Exercise brief
Go through the records and count every line that holds "button". Only the number belongs in the reply.

------

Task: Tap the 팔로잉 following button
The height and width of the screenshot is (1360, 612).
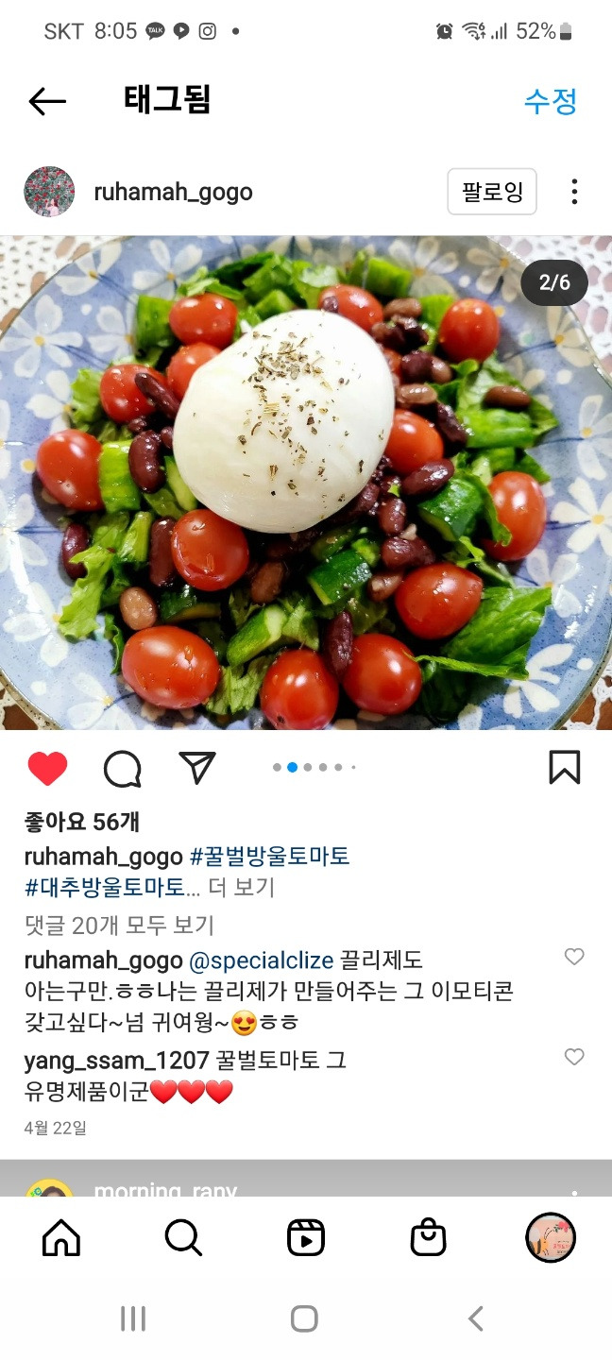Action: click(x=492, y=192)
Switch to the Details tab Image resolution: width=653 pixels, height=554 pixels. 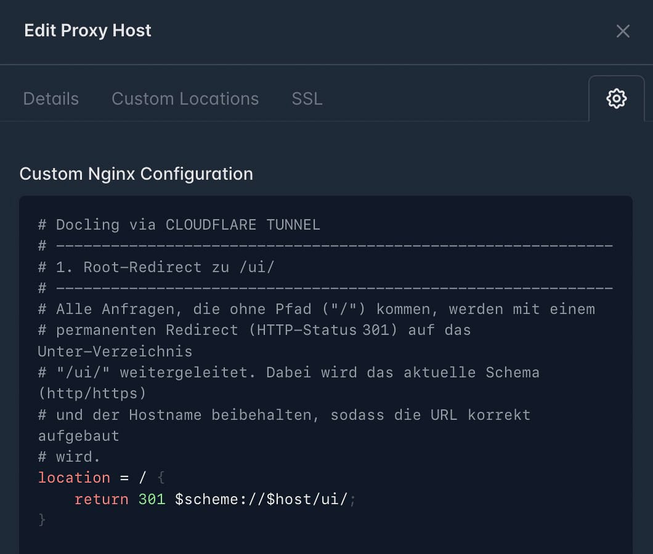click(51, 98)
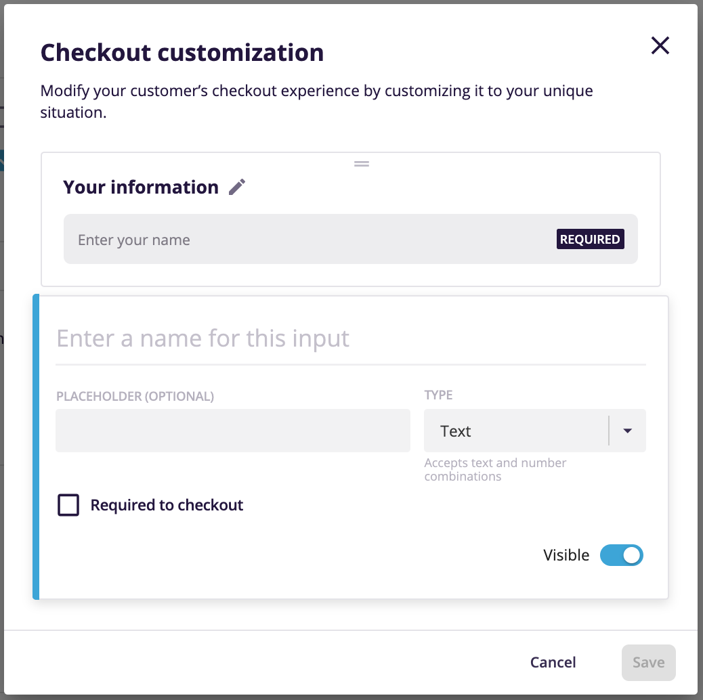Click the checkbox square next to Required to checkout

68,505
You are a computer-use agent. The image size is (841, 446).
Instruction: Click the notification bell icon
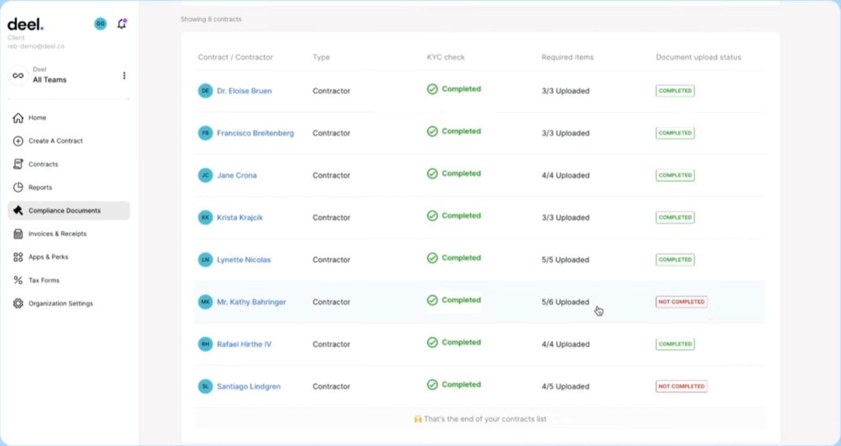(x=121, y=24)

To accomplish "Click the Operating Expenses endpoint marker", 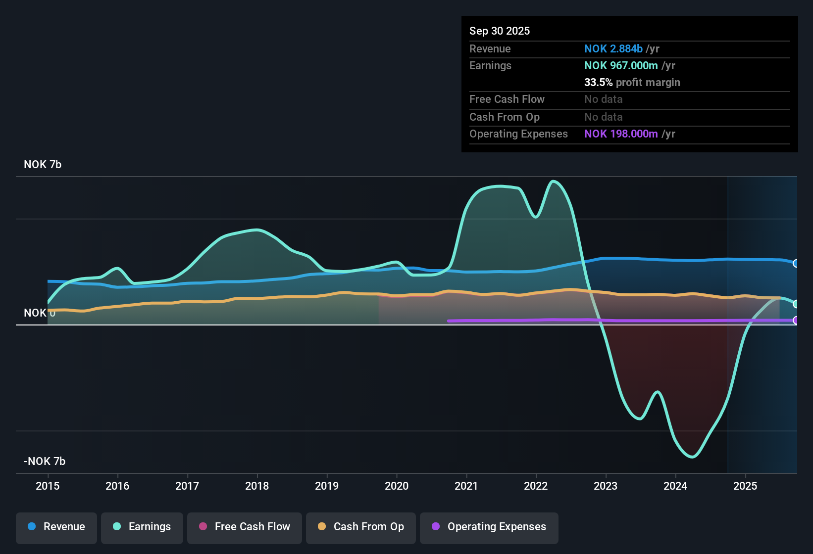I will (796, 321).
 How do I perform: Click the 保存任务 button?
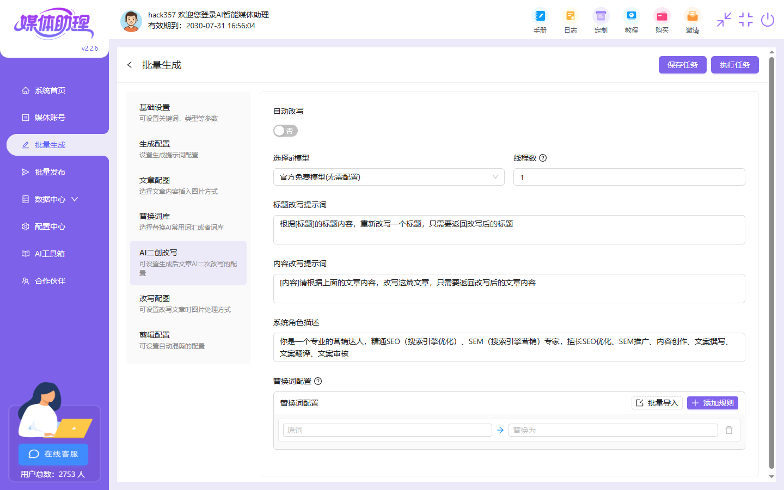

------

Output
2